A common technique in
Banksy’s art is to play on the edges of the surface on which he is
painting. Figures wander out of holes to take a break, a waterfall
spills out of the bottom of a painting, UFO's fly out of the canvases
zapping ancient galleons with death rays. The grit and mess of the urban
environment is integrated into the stencilled paintings, giving texture
and trompe de l’oeil visual puns: painted figures engaged in the act of
painting.
Everything in this show is humorous, and it’s just as often daft, trite and sloppily done as it is carefully executed. The work is both about messing with illusions and creating the illusion of Banksy as pixellated superhero dodging the surveillance cameras, breaking free from Disney-matrix mind control and sticking two fingers up at Burger King. The meaning of these images is created by the way they are set up in this particularly stuffy kind of museum: the kind of museum you get dragged round on school visits, and not all cool and white-walled and trendily-converted former industrial-space like the Tate, Arnolfini, Exchange, etc etc.
I really enjoyed the show,
it was far better than I expected. The dodgy quality of a lot of the
work humanised it and made it seem more intimate and uncontrived. As
well as there being more jokes, there is an ethical dimension to
Banksy’s work which makes a refreshing change from a lot of contemporary
art-bollocks.
Looking at criticism of
Banksy, I think a rather false argument arises about whether his art is
“subversive”. Certainly Banksy consistently plays with the idea of
subversion, in the imagery used, in the means of production, and in his
pseudo-anonymity. Throughout his work there is a constant ridicule of
authority figures and institutions, including contemporary art
institutions. This is in common with a lot of youth- or
subculture-oriented cultural product. It has a broadly
leftist/anarchist/punk/environmentalist undercurrent and consistently
celebrates “street” culture. Twenty or thirty years ago this kind of art
might have been seen as more subversive than it does these days. Back
then, along with the CND, Trades Unionists and new age travellers,
artists like this might have attracted the attention of the security
services, and even found themselves on Maggie Thatcher’s hit list.
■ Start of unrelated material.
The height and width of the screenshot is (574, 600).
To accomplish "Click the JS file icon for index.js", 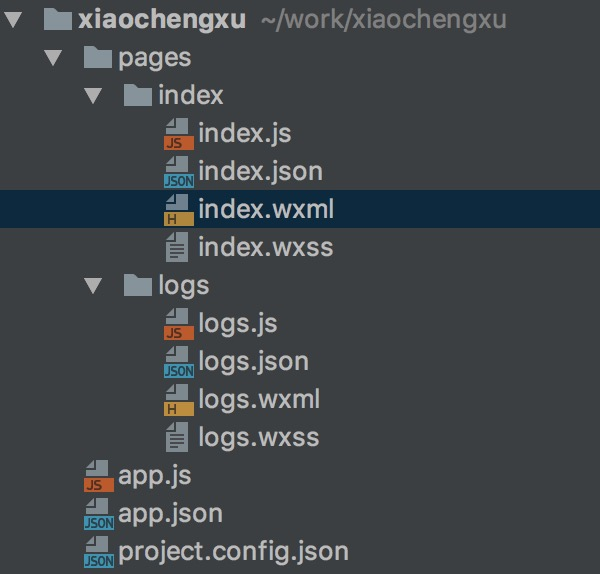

Nowadays a few minutes on Google will tell the shape-shifting lizards in
charge of the secret state all they need to know about this artist’s
real name, what he looks like, where he went to school, who his Facebook
friends are, etc.
If
being subversive means it undermines the way we currently relate to art,
globalised capitalism, and the mythology of artist-genius, then of
course Banksy’s work isn’t subversive at all. The way the world is at
the moment, to work as an autonomous artist and to live out the myth of
individualism by “expressing yourself” requires an amount of financial
cushioning, whatever scale you work on. Banksy is best-known for his
unsanctioned painterly interventions into the civic landscape. Remaining
anonymous may be sensible to remain ahead of the legal repercussions
associated with this kind of activity, but this is a pseudo-anonymity,
as the signature BANKSY has often featured heavily. The artist with the
Banksy tag has been using the celebrity-commodity system in a very pure
form, creating the specific artist name, artworks related to this name
and the idea of one person as a genius behind it. Speculation about the
“real person” behind the name creates a media story which Banksy
continues to exploit. So the artwork follows the specific rules of
capitalist production, aimed to accumulate economic capital and/or
symbolic capital which is the currency of all scenes and subcultures.